Odpowiedz na pytania do poniższego fragmentu o biletach:
(a) Ile kosztuje bilet rodzinny?
(b) O której godzinie codziennie odbywa się zwiedzanie apartamentów królewskich z przewodnikiem?
(c) Przez jaki czas od daty zakupu bilety są ważne?

WYBRANY FRAGMENT ▸
>>>
Bilety wstępu – bilety nie należą do najtańszych, ale warto wydać trochę pieniędzy, żeby zobaczyć takie cuda.
- Bilet obejmujący wstęp do zamku, ogrodów i stajni – 17 euro dla dorosłych, 13.50 euro dla dzieci (7-17 lat), studentów i osób niepełnosprawnych, dzieci do lat 7 bezpłatnie
- Bilet obejmujący wstęp wyłącznie do ogrodu – 8 euro dorośli, 6 euro dzieci (7-17 lat), studentów i osób niepełnosprawnych, dzieci do lat 7 bezpłatnie. Poza sezonem bilety ulgowe przysługują każdemu.
- Bilet rodzinny – dla dwóch dorosłych i maks. trójki dzieci w wieku od 7 do 17 lat, dzieci do lat 7 bezpłatnie – 48 euro. Bilet obejmuje wstęp do zamku, ogrodów i stajni.
- Bilet na wycieczkę z przewodnikiem po apartamentach królewskich – dodatkowe 5 euro. Zwiedzanie odbywa się codziennie o godzinie 11:30.
Bilety są ważne przez jeden rok od daty zakupu i można je kupić przez internet na oficjalnej stronie zamku. Do zniżki studenckiej uprawnia także polska („zielona”) legitymacja studencka. Można też zakupić bilety na pokazy konne (21 euro) lub pokazy konne połączone ze zwiedzaniem całej domeny zamku (30 euro). Zniżki są przewidziane dla dzieci od 3 do 17 lat. Do biletów dołączony jest każdorazowo audioguide.
<<<
ZAWARTOŚĆ DANYCH ▸
>>>
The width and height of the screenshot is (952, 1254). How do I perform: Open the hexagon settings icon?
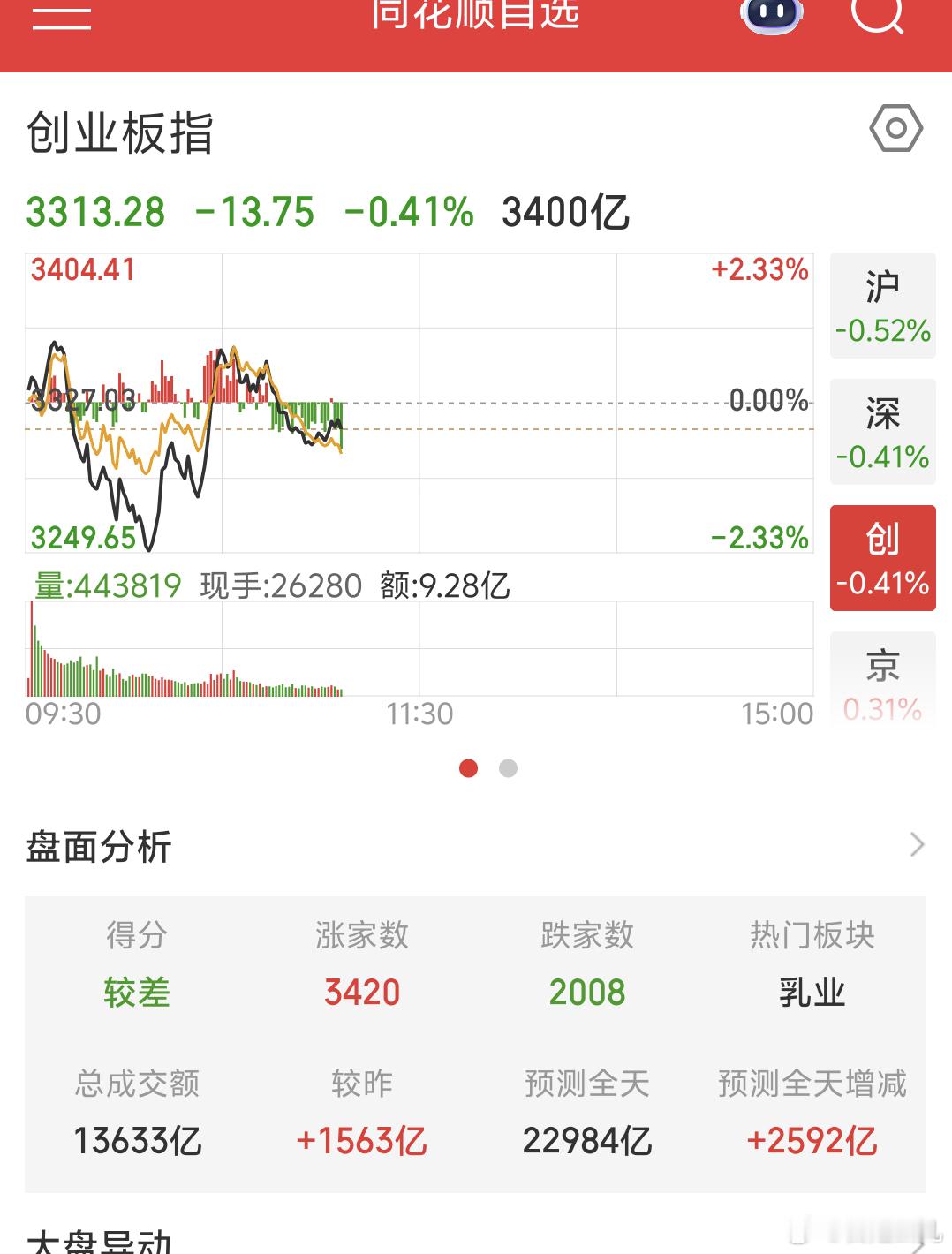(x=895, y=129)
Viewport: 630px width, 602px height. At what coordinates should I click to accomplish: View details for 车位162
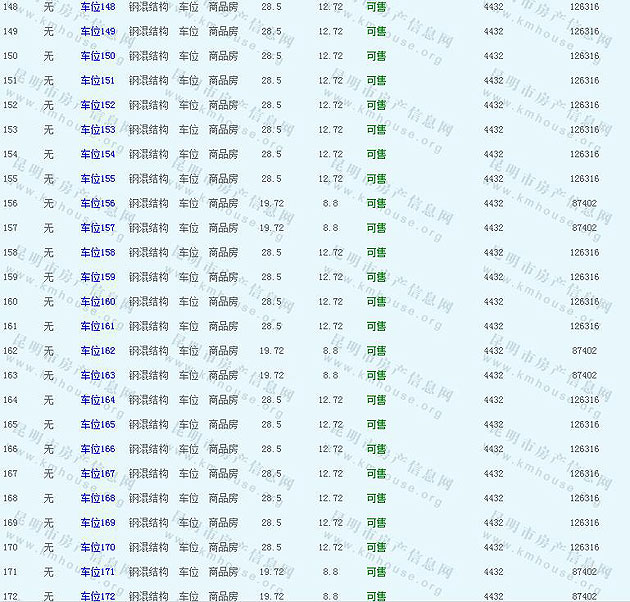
<<<
ODPOWIEDŹ ▸
(a) 48 euro.
(b) O godzinie 11:30.
(c) Przez jeden rok.